Сифэн нравилось наблюдать, как Гума вздрагивает от ее жестоких слов. Она бросала их как кинжалы, желая причинить Гуме такую же боль, какую испытала сама.
– Почему вы думаете, что он не мог говорить с вами посредством этих карт? Или с помощью курений?
– Я знаю, ты никогда не простишь меня за то, что я сделала. Но я делала это для тебя, а теперь мое время почти истекло. Береги себя, дитя. Избавься от Шута, кто бы им ни был, – взгляд матери скользнул по невидимым ранам у нее на щеке. – Пока ты этого не сделаешь, ты не можешь считать себя в безопасности, и ты все время будешь получать об этом напоминания. Это последствия, как и все остальное.
– Это было напоминание? – Сифэн дотронулась до безупречной кожи у себя на лице в том месте, где совсем недавно были глубокие царапины. В нашей семье безумие было наследственным.
– Я хочу, чтобы ты знала. Я хотела, чтобы тебе принадлежал мир.
– Мое предназначение, о котором вам сказали карты, это, может быть, то, чего хочет он.
Сифэн выкрикивала обвинения, глядя на исчезающий силуэт матери. Она надеялась, что Гума все еще слышит ее, что боль, которую несет ей это откровение, станет местью за все пережитые Сифэн годы жестокого обращения и издевательств. Теперь, наверное, они будут квиты.
– Откуда у тебя уверенность, что он не живет во мне и что его глаза не смотрят сейчас на тебя?
Тварь внутри нее взыграла, подтверждая правдивость сказанного. Гримаса отчаяния от осознания правды исказила исчезающее лицо Гумы: Змеиный Бог в конце концов получил от нее последнюю плату.
Ему досталась Сифэн.
Она почувствовала, что он вырвался наружу, и, хотя ее мать исчезла, хотя Сифэн стояла сейчас одна, в диковинном водопаде теперь отражался некто, слишком высокий, чтобы быть человеком; тьма, жившая внутри нее, теперь радостно вышла наружу. Она смотрела на свое отражение рядом с ним – высокая, царственная, блистающая божественной красотой – и ее охватил непередаваемый восторг.
– Моя сумеречная богиня. Моя темная королева. Моя прекраснейшая, – произнес он. – Гума была только средством для достижения цели. Моя награда – ты.
Она слизала кровь из уголка рта, ненасытно желая большего.
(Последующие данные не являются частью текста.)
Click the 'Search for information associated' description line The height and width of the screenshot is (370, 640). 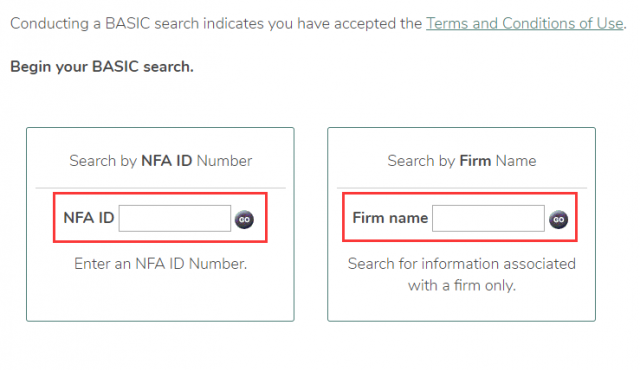tap(462, 264)
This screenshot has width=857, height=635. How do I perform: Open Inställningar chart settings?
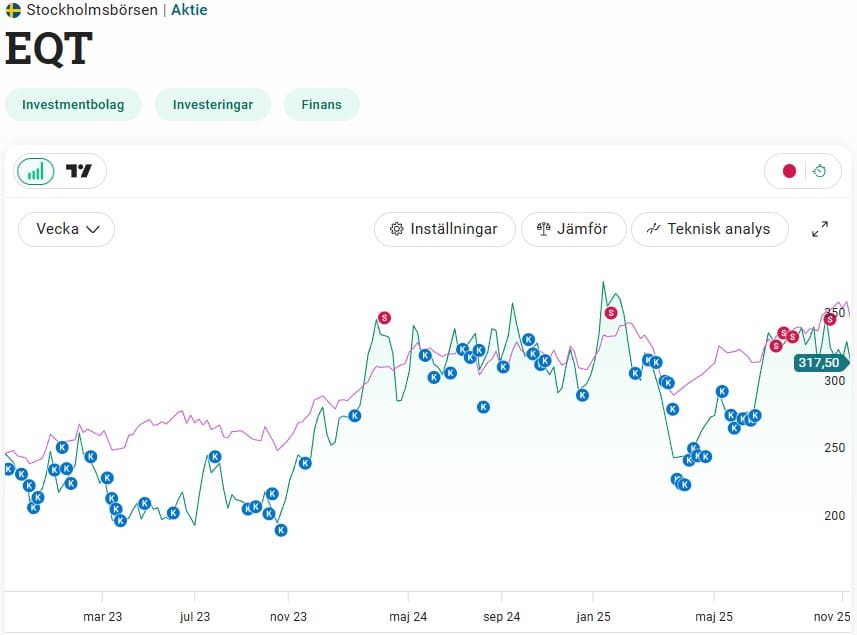point(444,229)
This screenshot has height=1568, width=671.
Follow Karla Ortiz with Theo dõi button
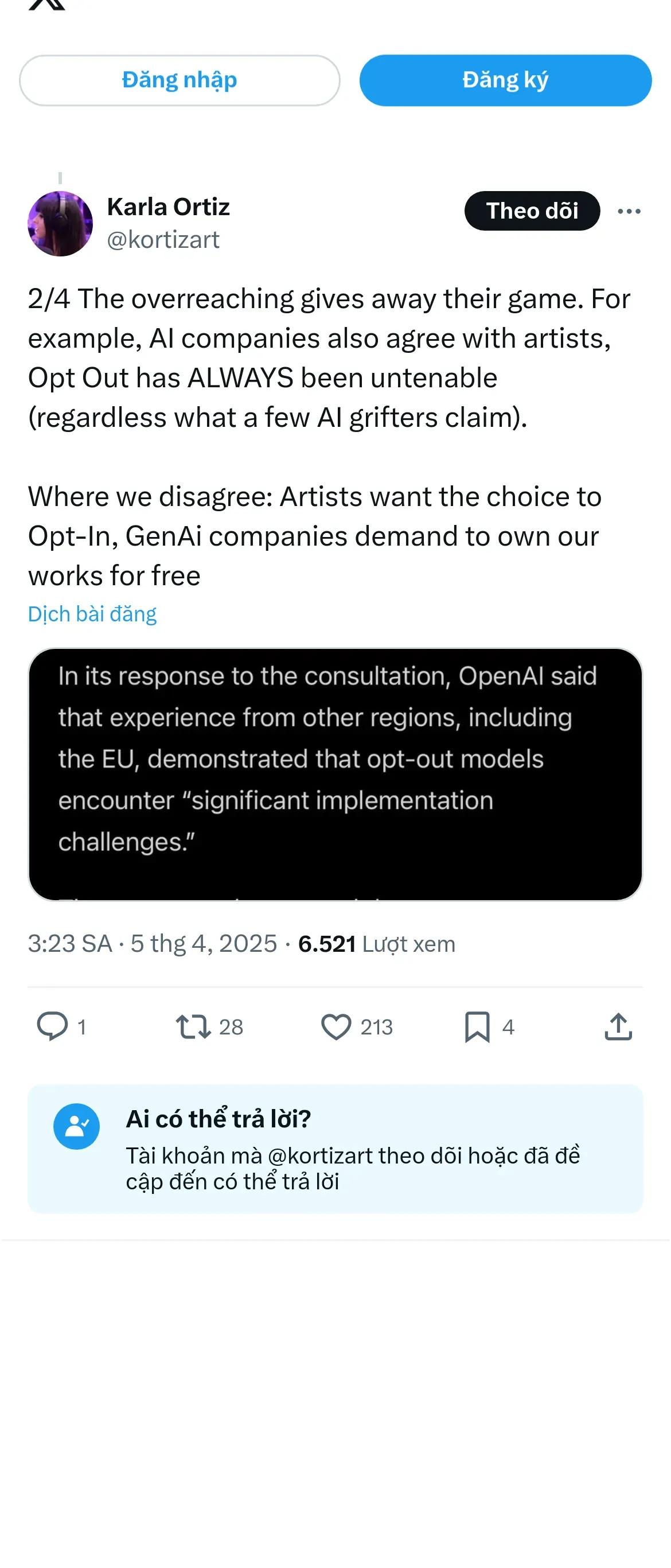coord(532,211)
Отражавшийся в зеркале водопада человек гладил длинными тонкими пальцами ее шею, и она прикрыла глаза, как будто чувствуя его ласку наяву.
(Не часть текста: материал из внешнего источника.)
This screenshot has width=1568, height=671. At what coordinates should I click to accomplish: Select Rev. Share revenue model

– Луна льет на нас свой свет, возлюбленная…
– Наша с вами сделка не такая, как была у нее, – обратилась к нему Сифэн, все еще испытывая боль от Гуминых обвинений. – Я знаю, что со мной произойдет. Я понимаю, какова моя судьба. Я не такая, как она.
– Прекраснейшая. Вода – бескрайнее вечное зеркало…
В водяном зеркале появилось новое отражение: госпожа Сунь одна в туннеле. Госпожа Сунь, как будто в трансе спускающаяся по ступеням к горячему источнику.
– Она здесь? Но как?..
– Мой слуга привел ее к тебе, моя королева, – ответил человек голосом твари. – Она угрожает нам, тебе надо ее прикончить.
– Отверни свой лик от хрупкости этого мира в яблоневом цвету, – покорно, тихим голосом произнесла она, – и прими в свои объятия вечную ночь.
И все-таки, несмотря на то, что она ждала этого момента и знала, что ей необходимо уничтожить госпожу Сунь, услышав свои тайные мысли произнесенными вслух, Сифэн почувствовала дурноту. Ее отражение в водяном зеркале выглядело бледным и испуганным. Одна за другой сочащиеся гноем раны вновь появились у нее на лице, они выглядели намного хуже того, что она помнила… они расползались по ее прежде безупречному лицу до тех пор, пока она не перестала себя узнавать. Рядом с блистательной красотой госпожи Сунь она казалась пораженной чудовищной проказой.
– Которая из вас выглядит как царица? – шепот мужчины уязвил ее.
Сифэн представила бьющееся сердце наложницы, ее густую и чистую кровь, текущую под безупречно гладкой кожей, и почувствовала, что теряет сознание от неукротимого голода. Она, казалось, чувствовала вкус ее живой крови у себя на языке, ощущала на зубах ее скользкое, молодое и свежее сердце.